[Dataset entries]
::::::
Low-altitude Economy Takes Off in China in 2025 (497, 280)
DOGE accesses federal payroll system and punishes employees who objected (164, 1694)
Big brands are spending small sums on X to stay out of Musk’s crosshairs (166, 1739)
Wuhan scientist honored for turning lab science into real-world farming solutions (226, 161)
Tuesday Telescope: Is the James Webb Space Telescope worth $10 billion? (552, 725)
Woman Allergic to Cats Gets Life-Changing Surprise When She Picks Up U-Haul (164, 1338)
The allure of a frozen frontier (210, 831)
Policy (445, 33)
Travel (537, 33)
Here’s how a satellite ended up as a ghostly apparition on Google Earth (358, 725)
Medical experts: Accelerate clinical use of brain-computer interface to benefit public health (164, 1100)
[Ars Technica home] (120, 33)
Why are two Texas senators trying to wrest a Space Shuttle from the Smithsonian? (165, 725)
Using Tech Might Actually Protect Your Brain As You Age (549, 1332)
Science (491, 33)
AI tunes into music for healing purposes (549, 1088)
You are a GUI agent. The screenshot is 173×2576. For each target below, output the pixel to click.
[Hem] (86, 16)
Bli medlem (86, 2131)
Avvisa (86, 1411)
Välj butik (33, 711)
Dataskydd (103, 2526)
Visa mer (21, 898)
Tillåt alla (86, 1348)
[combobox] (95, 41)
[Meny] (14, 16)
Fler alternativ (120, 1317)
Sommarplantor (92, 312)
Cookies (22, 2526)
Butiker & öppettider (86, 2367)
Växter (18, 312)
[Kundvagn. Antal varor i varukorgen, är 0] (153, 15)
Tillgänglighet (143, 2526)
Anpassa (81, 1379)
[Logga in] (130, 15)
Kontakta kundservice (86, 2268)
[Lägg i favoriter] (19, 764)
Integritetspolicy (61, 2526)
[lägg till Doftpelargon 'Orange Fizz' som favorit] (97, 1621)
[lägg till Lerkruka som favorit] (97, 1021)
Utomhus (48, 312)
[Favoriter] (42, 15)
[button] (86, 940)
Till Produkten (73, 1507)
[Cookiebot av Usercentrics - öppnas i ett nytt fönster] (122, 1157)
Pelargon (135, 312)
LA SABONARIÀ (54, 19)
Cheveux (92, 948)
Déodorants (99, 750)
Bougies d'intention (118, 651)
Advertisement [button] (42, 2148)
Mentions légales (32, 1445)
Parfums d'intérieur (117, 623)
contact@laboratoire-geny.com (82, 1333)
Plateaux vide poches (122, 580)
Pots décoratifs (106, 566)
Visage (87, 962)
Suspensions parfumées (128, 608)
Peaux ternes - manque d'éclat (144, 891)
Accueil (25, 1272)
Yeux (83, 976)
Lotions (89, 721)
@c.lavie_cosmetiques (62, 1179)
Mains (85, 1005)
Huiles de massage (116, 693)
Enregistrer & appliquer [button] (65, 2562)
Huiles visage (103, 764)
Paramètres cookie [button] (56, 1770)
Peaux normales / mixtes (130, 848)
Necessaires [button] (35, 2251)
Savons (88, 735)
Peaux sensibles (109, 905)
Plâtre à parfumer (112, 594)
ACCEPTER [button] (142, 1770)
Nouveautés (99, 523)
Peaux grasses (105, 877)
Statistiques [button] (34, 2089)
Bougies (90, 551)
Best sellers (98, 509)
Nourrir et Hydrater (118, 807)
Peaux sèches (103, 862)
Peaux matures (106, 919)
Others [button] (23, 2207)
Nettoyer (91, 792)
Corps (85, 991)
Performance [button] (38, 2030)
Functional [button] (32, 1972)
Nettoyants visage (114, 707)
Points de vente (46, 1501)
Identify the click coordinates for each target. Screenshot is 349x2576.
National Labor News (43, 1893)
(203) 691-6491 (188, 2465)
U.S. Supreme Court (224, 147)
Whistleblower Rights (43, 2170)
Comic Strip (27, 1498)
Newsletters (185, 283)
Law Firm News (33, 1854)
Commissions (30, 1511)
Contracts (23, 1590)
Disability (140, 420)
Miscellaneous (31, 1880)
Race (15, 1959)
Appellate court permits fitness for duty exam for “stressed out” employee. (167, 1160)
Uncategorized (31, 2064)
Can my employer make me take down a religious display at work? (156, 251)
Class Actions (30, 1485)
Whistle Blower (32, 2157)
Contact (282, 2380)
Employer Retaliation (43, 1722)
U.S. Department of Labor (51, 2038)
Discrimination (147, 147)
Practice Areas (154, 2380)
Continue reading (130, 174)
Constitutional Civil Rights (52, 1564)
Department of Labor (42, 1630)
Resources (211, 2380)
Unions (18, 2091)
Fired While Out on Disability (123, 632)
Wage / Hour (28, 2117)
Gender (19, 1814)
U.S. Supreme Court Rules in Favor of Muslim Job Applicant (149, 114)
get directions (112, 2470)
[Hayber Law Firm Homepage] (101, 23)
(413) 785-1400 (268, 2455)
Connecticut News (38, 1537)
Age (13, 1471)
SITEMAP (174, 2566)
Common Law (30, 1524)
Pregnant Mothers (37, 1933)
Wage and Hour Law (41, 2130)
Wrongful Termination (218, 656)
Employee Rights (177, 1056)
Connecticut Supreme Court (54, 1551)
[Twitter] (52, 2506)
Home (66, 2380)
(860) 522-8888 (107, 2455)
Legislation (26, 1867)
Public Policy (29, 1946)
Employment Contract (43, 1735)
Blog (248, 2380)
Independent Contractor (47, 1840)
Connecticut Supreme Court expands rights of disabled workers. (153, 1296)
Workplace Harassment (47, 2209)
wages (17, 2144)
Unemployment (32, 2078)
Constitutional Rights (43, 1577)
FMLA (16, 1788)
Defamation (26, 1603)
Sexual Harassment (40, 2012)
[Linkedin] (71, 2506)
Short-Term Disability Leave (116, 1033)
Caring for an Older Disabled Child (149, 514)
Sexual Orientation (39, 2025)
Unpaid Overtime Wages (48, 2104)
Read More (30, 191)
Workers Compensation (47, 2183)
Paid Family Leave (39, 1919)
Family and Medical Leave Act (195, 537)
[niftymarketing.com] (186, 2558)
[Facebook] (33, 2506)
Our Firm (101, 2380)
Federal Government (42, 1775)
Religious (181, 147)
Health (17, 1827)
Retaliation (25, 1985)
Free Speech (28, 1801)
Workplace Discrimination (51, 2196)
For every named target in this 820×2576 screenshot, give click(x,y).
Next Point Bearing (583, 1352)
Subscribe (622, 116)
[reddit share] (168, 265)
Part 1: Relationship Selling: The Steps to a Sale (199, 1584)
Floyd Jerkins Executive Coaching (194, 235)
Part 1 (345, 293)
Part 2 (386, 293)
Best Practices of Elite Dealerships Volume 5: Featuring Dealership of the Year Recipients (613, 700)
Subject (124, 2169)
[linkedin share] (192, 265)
::::::
▶ _AIM OF THE EXERCISE_: Transcribe the records above exactly, beginning at the line that contains "Identify the click" and ending with the line that contains "Read More (30, 191)", both included, and nothing else.

▶ _OUTPUT_:
Identify the click coordinates for each target. Screenshot is 349x2576.
National Labor News (43, 1893)
(203) 691-6491 (188, 2465)
U.S. Supreme Court (224, 147)
Whistleblower Rights (43, 2170)
Comic Strip (27, 1498)
Newsletters (185, 283)
Law Firm News (33, 1854)
Commissions (30, 1511)
Contracts (23, 1590)
Disability (140, 420)
Miscellaneous (31, 1880)
Race (15, 1959)
Appellate court permits fitness for duty exam for “stressed out” employee. (167, 1160)
Uncategorized (31, 2064)
Can my employer make me take down a religious display at work? (156, 251)
Class Actions (30, 1485)
Whistle Blower (32, 2157)
Contact (282, 2380)
Employer Retaliation (43, 1722)
U.S. Department of Labor (51, 2038)
Discrimination (147, 147)
Practice Areas (154, 2380)
Continue reading (130, 174)
Constitutional Civil Rights (52, 1564)
Department of Labor (42, 1630)
Resources (211, 2380)
Unions (18, 2091)
Fired While Out on Disability (123, 632)
Wage / Hour (28, 2117)
Gender (19, 1814)
U.S. Supreme Court Rules in Favor of Muslim Job Applicant (149, 114)
get directions (112, 2470)
[Hayber Law Firm Homepage] (101, 23)
(413) 785-1400 (268, 2455)
Connecticut News (38, 1537)
Age (13, 1471)
SITEMAP (174, 2566)
Common Law (30, 1524)
Pregnant Mothers (37, 1933)
Wage and Hour Law (41, 2130)
Wrongful Termination (218, 656)
Employee Rights (177, 1056)
Connecticut Supreme Court (54, 1551)
[Twitter] (52, 2506)
Home (66, 2380)
(860) 522-8888 (107, 2455)
Legislation (26, 1867)
Public Policy (29, 1946)
Employment Contract (43, 1735)
Blog (248, 2380)
Independent Contractor (47, 1840)
Connecticut Supreme Court expands rights of disabled workers. (153, 1296)
Workplace Harassment (47, 2209)
wages (17, 2144)
Unemployment (32, 2078)
Constitutional Rights (43, 1577)
FMLA (16, 1788)
Defamation (26, 1603)
Sexual Harassment (40, 2012)
[Linkedin] (71, 2506)
Short-Term Disability Leave (116, 1033)
Caring for an Older Disabled Child (149, 514)
Sexual Orientation (39, 2025)
Unpaid Overtime Wages (48, 2104)
Read More (30, 191)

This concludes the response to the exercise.